Sa meilleure étudiante. À vingt-six ans, elle était déjà reconnue comme une prodige en archéologie. Brillante, intuitive, elle parlait couramment grec ancien, latin, et avait des notions de sumérien. Mais ce n’était pas seulement son intelligence qui frappait : c’était son énergie. Là où les autres se perdaient dans la poussière des bibliothèques, Melissa brûlait du désir de fouiller la terre, de sentir l’odeur des ruines et le souffle du passé. Elle avait l’âme d’une aventurière.

— Professeur, dit-elle en refermant la porte, vous m’avez envoyé un message étrange. “Ce soir, pas demain”. Vous ne m’avez jamais écrit ça. Qu’est-ce qui se passe ?

Elias Athanasios se redressa, son regard plongeant dans celui de la jeune femme.

— Assieds-toi, Melissa. Ce que je vais te dire… personne d’autre ne l’a jamais entendu.

Elle s’installa dans le vieux fauteuil face à lui, les sourcils froncés. Ses yeux bleus balayaient la pièce, s’arrêtant sur le coffret.

— C’est encore une de vos histoires mystérieuses, n’est-ce pas ? Un autre artefact sorti de nulle part ?

Il ouvrit doucement le coffret. L’odeur de bois ancien se répandit dans la pièce.
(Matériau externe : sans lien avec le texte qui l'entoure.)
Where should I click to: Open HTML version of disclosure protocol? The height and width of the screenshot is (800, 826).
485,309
Melissa retint son souffle en découvrant les trois objets.

— Mais… ces pièces ne figurent dans aucun registre, murmura-t-elle. Vous… vous les avez ramenées d’où ?

Il posa la main sur l’amulette.

— Je ne les ai pas ramenées. Je les ai gardées. Parce que… je les ai vues naître.
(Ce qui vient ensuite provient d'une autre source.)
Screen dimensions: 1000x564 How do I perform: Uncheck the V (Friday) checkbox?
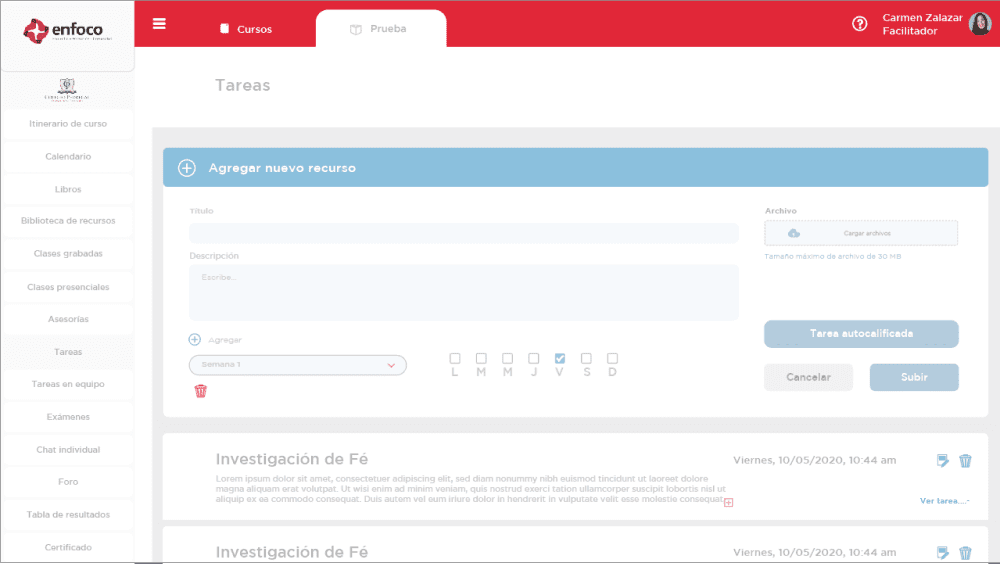pos(560,358)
Melissa cligna des yeux, incrédule.
— Vous voulez dire que… vous étiez là.

— Oui. J’étais là. À Ninive. Il y a plus de deux mille sept cents ans.

Un silence lourd tomba dans le bureau, seulement troublé par la pluie contre les vitres. Melissa sentit son cœur battre plus vite.
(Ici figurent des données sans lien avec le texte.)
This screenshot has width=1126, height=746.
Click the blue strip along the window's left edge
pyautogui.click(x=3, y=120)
— Ce n’est pas possible, Professeur. Personne ne peut…

— Personne, en effet, dit-il doucement. Personne… sauf moi.

Il marqua une pause, puis ajouta :
— Ce soir, je vais tout te raconter. Depuis Ninive, depuis le jour où j’ai cessé de mourir. Et tu comprendras pourquoi je veux que tu sois là, toi. Pourquoi tu dois savoir.

Melissa ouvrit la bouche pour répondre, mais un bruit discret derrière la porte la fit se figer. Des pas feutrés. Une ombre. Un éclat rouge traversa la vitre un instant , comme un point de viseur laser.

Melissa réagit avec un instinct presque animal : elle se leva, abaissa le store, éteignit la lampe, et sortit de son sac un petit couteau pliant.
Elias esquissa un sourire triste.
— Tu vois ? Même ce moment, ils veulent me le voler.
— Qui “ils” ? chuchota Melissa.

Le Professeur ferma le coffret d’un geste sec.
— L’Œil d’Orichalque. Ils veulent m’enfermer pour disséquer mon secret.
Il marqua une pause, son regard s’assombrit.
— Et la Main du Cycle. Eux… veulent simplement me tuer.

Melissa serra son couteau.
— Et vous, Professeur ? Que voulez-vous ?

Il plongea son regard dans le sien.
— Mourir. Mais pas avant de t’avoir tout transmis.